- _Tasks to carry out_
[a] According to the passage on Git repository clustering, which script is used to administer the Apache Helix cluster?
[b] Write the next part of the passage on Git repository clustering in Red Hat JBoss BPM Suite, continuing after its final sentence.

┌─ Provided passage

6.4. Git Repository Clustering Mechanism

To cluster the Git repository, Red Hat JBoss BPM Suite uses:

Apache Helix

Provides cluster management functionality that enables you to synchronize and replicate data among the nodes in your cluster. Apache Helix cluster is managed by Apache ZooKeeper. With Apache Helix, you can define a cluster, add nodes to the cluster, remove nodes from the cluster, and perform other cluster-management tasks.

Additional information:

  • Apache Helix needs to be configured on a single node only. The configuration is then stored and distributed by ZooKeeper.
  • Apache Helix cluster is administered by the helix-admin.sh script. See Apache Helix documentation for the list of commands as well as alternative ways of managing Apache Helix cluster.
  • Apache Helix cluster needs exactly one controller, which must be aware of all the nodes. See Apache Helix controller documentation and Apache Helix architecture documentation.

└─
┌─ Data rows

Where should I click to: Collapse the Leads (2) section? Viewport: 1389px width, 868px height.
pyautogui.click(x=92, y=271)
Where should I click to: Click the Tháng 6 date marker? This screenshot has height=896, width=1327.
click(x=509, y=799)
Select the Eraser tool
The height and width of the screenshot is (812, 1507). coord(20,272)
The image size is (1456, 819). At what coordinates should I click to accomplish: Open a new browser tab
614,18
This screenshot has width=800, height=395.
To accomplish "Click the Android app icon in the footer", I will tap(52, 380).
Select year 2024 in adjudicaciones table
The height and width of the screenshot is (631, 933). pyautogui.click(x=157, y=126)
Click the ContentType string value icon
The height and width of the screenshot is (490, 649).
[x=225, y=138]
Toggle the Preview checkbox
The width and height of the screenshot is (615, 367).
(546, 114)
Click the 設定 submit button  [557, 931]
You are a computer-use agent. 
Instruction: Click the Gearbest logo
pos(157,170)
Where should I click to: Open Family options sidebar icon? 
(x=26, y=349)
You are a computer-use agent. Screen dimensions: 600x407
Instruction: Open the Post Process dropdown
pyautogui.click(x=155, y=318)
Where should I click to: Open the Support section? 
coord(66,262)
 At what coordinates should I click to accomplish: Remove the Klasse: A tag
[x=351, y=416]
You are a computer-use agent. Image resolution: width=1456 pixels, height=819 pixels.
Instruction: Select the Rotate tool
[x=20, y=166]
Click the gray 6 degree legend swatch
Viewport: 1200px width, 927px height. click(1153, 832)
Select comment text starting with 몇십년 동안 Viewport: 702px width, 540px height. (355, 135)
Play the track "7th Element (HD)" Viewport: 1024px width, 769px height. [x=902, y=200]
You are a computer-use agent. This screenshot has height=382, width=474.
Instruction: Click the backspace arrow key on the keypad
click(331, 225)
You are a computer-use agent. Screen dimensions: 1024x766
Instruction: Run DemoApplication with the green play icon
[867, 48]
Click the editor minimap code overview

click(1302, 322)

└─

- _Solved problems_
[a] The helix-admin.sh script.

[b]
Apache ZooKeeper

Enables you to synchronize and replicate data from the Apache Helix cluster. An Apache ZooKeeper cluster is known as an ensemble and requires a majority of the servers to be functional for the service to be available.

However, an ensemble is not required for any type of clustering. Only a single instance of ZooKeeper is required to allow Red Hat JBoss BPM Suite to replicate its data; the ZooKeeper ensemble serves to provide redundancy and protect against the failure of ZooKeeper itself.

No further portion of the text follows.